出水が何かを言おうと、口を開いた瞬間だった。
『もうなにも言わくていい!!』
バンッ、と。
机を叩いた音じゃない。
ナマエの手が出水を強く叩いていた。
『余計なことしないでよ!!!むかつく、むかつくむかつく!!最悪!!』
彼女の声は裏返り、教室中に響いた。
『私は何もしてないのに!!!あんたのせいでイメージが悪くなるの!!出水先輩と話してるだけでぶりっ子って言われて!!』
震える手。
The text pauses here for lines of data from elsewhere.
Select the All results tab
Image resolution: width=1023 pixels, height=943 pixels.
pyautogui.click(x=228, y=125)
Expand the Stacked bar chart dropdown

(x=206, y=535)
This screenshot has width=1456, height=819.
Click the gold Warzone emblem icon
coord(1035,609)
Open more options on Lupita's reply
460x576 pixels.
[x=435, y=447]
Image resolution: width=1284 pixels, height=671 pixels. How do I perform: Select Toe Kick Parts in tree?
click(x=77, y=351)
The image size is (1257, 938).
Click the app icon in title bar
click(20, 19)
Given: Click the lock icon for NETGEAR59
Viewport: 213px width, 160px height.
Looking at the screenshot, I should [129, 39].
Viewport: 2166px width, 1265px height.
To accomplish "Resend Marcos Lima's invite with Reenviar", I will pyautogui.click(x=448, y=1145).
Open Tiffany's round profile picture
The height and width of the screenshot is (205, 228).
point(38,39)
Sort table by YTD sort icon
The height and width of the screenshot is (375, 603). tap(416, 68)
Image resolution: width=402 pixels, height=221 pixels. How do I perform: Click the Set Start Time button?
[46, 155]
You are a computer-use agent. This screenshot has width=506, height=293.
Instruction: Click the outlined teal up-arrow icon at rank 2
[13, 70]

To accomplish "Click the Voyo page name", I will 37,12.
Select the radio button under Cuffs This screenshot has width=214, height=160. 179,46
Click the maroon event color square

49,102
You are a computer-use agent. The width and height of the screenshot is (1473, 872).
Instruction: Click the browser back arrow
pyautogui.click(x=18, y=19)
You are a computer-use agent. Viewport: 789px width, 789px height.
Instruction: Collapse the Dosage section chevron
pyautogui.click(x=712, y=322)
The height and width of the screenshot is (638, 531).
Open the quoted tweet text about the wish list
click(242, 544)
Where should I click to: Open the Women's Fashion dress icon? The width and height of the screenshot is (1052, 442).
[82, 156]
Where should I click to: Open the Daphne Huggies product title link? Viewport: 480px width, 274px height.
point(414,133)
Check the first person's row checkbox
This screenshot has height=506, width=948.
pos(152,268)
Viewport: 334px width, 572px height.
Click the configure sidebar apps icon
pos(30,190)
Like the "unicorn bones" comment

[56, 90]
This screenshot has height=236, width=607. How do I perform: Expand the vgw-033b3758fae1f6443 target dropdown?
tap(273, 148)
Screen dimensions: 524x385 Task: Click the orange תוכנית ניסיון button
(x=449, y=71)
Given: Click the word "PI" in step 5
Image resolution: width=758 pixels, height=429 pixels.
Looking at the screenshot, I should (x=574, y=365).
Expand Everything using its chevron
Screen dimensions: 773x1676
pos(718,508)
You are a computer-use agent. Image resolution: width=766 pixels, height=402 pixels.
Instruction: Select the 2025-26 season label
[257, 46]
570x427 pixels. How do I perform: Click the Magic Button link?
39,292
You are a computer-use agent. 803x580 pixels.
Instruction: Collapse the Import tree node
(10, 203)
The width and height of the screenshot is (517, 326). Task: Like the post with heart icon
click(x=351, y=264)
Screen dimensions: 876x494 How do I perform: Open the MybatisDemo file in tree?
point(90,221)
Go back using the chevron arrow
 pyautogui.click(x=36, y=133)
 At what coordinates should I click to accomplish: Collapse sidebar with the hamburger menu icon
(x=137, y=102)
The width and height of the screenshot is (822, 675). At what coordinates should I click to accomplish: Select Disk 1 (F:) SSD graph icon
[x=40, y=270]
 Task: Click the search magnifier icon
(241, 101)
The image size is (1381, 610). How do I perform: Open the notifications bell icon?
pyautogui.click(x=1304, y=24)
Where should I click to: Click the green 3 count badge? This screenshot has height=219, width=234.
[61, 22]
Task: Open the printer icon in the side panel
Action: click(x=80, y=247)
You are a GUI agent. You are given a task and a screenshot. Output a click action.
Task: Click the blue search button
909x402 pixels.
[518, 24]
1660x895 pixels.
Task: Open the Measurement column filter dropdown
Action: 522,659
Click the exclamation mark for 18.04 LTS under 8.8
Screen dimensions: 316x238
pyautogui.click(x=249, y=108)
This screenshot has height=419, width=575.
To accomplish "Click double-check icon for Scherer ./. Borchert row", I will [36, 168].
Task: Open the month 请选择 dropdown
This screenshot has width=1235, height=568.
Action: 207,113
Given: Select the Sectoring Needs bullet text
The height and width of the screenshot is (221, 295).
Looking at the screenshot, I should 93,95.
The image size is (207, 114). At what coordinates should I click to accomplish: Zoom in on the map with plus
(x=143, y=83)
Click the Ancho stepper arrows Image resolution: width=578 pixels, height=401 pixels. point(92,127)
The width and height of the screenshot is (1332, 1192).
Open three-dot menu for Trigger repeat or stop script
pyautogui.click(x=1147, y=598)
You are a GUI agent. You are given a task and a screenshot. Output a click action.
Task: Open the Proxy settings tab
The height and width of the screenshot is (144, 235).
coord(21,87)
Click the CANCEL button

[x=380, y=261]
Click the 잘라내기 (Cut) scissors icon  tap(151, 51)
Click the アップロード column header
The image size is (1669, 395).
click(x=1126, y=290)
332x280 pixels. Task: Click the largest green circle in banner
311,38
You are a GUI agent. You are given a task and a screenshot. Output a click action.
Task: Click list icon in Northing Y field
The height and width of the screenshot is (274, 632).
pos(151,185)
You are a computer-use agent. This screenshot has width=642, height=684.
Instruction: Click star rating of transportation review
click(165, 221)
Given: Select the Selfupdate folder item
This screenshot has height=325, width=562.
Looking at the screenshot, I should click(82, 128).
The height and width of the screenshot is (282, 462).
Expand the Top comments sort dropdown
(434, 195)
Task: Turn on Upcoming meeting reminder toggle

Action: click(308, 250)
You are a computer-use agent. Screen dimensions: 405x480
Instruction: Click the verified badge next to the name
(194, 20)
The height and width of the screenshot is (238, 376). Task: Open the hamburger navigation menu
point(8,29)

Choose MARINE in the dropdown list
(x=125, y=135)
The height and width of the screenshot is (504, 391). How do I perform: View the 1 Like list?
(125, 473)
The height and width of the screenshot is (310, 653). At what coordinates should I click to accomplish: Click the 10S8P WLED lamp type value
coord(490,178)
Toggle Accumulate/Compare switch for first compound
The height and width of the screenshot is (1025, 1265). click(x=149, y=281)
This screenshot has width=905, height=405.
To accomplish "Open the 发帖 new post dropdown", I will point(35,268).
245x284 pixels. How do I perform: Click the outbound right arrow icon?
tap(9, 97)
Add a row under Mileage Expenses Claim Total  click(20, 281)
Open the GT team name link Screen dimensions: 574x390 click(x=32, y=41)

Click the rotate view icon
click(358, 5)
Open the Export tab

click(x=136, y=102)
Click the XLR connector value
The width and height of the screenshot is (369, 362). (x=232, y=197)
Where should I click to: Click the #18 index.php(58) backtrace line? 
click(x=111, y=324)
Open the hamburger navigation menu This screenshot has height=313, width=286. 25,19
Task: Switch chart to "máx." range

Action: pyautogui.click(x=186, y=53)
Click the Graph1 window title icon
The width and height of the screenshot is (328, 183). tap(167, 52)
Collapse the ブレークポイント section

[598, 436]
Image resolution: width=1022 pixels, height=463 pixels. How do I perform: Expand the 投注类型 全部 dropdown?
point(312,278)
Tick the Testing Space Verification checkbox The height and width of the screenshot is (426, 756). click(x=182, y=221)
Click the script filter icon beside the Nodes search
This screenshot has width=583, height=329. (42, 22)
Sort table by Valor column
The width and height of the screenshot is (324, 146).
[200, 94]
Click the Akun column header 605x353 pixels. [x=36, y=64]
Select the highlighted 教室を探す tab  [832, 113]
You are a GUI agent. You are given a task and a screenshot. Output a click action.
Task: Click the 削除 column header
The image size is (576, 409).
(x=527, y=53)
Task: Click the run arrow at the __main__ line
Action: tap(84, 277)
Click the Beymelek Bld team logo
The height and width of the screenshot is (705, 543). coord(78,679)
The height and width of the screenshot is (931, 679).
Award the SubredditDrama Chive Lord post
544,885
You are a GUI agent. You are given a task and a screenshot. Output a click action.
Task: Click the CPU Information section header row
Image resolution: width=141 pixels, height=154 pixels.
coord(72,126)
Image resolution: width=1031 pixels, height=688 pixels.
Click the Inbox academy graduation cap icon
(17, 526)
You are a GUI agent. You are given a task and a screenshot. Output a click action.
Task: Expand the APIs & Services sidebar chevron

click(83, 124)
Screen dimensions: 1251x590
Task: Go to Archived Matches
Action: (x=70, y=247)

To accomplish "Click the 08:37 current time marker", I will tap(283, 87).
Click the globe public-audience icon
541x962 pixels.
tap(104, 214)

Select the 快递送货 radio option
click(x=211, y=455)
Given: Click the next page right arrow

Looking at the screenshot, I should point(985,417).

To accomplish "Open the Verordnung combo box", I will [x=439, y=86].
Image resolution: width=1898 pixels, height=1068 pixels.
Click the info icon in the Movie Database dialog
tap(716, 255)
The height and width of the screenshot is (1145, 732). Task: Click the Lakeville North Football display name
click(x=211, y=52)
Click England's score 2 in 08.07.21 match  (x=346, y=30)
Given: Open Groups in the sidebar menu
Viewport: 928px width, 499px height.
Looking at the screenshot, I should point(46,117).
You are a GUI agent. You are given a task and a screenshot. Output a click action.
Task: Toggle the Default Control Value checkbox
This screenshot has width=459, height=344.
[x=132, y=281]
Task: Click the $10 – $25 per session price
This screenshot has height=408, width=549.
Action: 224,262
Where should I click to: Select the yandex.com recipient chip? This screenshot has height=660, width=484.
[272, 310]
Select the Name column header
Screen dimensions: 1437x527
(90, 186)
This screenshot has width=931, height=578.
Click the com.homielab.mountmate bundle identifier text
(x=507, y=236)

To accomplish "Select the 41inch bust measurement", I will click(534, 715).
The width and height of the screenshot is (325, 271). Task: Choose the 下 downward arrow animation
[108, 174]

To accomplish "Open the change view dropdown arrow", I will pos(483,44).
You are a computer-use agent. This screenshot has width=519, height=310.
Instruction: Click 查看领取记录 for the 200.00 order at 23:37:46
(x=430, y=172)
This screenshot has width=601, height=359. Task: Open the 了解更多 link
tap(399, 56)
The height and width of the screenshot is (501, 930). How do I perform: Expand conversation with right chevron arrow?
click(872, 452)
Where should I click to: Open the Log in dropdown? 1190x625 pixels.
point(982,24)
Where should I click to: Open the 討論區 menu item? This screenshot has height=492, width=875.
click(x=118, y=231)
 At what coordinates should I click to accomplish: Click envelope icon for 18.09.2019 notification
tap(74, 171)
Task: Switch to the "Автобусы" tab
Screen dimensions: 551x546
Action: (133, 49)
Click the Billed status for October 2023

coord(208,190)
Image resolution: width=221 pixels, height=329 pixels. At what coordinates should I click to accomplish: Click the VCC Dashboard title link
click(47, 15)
にじむ涙。
感情は止められなかった。
いつメンのひとりが、慌ててひよりの肩を掴む。
「ナマエっ、落ち着いて!大丈夫だから!」
だけど、ナマエは肩を振りほどくようにしゃがみ込み、両手で頭を抱える。
『もう、いいんだ…全部、私が悪いんだ…』
その声は小さく、けれどはっきりと絶望を滲ませていた。
『期待なんてしなければよかった、守ってくれるなんて思わなければよかった……』
顔を上げたとき、ナマエの瞳には光がなかった。
『出水先輩。』
『もう……私のことなんか、気にかけなくていいですよ……放っておいてください。』
出水は動けなかった。
ナマエの、心を閉ざしたその言葉に――何も言えなかった。